:: Exercise prompt ::
Every line below between the one holding "This screenshot has width=923, height=519." and the one holding "Click the product title Кабель ВВГнг(A)-LS", inclusive, should be copied exactly, and no other line.

========================

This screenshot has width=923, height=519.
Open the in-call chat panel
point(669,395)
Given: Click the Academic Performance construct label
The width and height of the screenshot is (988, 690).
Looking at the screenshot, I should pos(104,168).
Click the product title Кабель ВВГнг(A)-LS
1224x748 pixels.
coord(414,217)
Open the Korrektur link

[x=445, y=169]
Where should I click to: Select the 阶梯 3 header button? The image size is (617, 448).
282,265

========================

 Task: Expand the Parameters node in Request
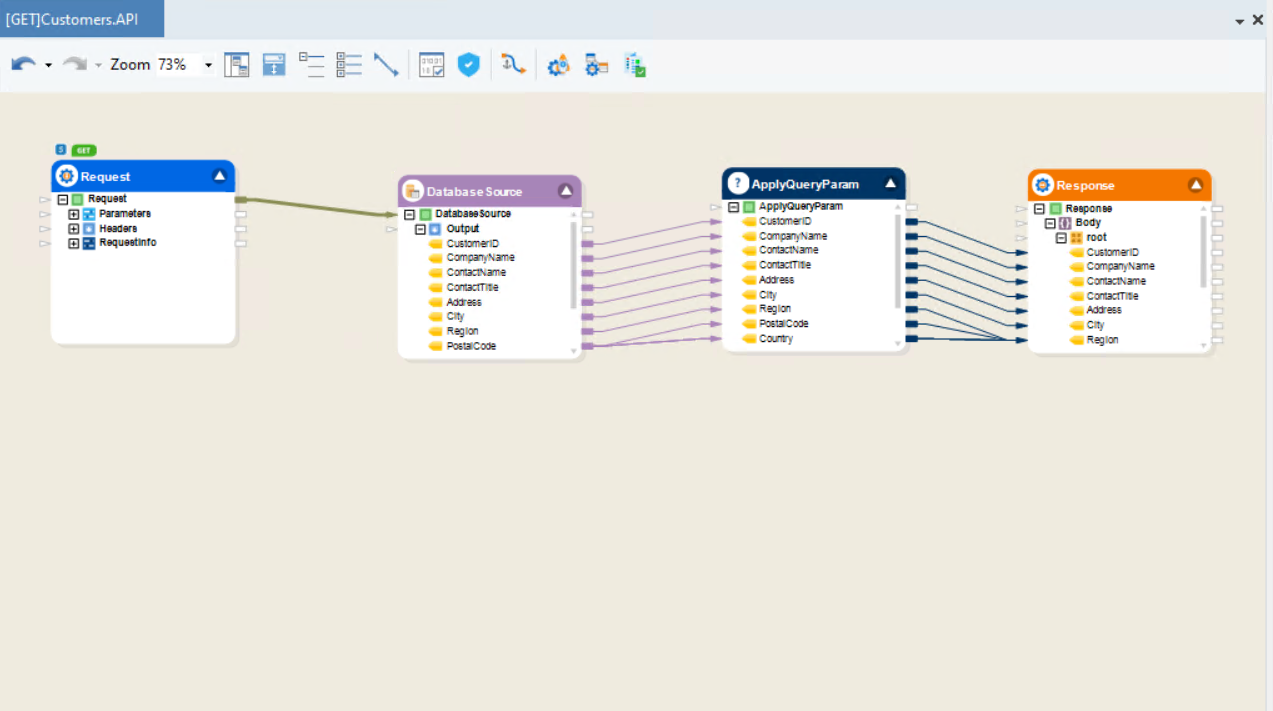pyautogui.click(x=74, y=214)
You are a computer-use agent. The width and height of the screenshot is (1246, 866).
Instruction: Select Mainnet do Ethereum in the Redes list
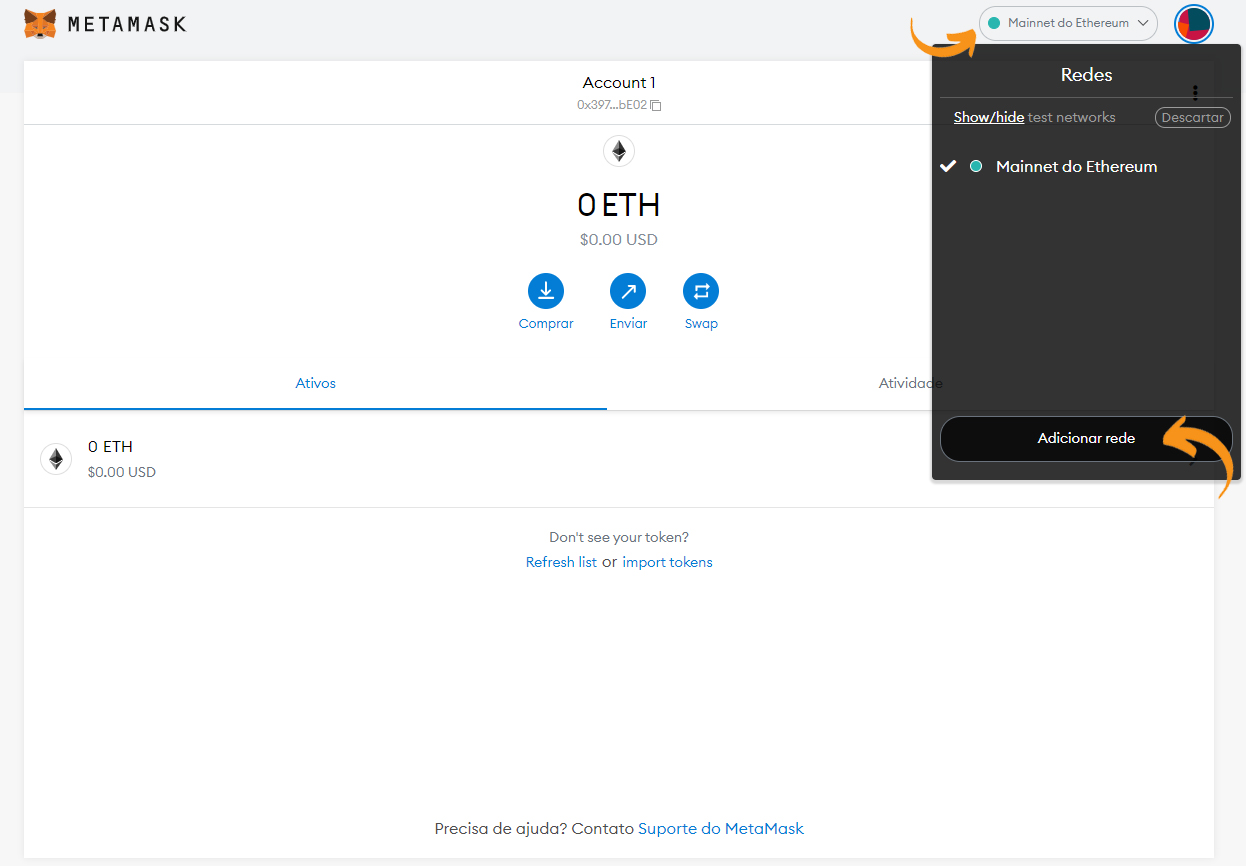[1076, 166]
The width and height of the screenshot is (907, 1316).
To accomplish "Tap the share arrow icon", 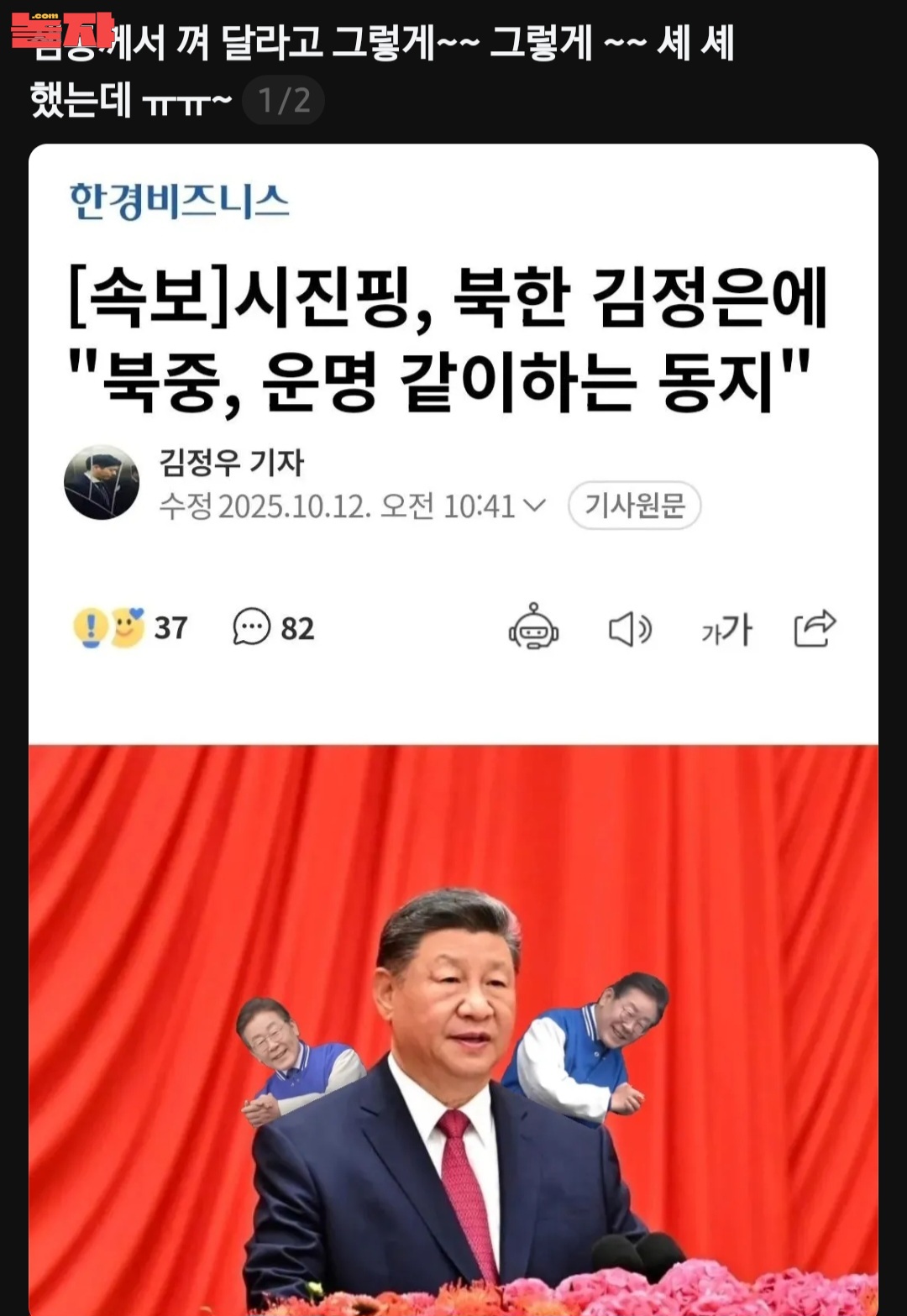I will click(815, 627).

========================

:: Response below ::
This screenshot has width=923, height=519.
Open the in-call chat panel
point(669,395)
Given: Click the Academic Performance construct label
The width and height of the screenshot is (988, 690).
Looking at the screenshot, I should pos(104,168).
Click the product title Кабель ВВГнг(A)-LS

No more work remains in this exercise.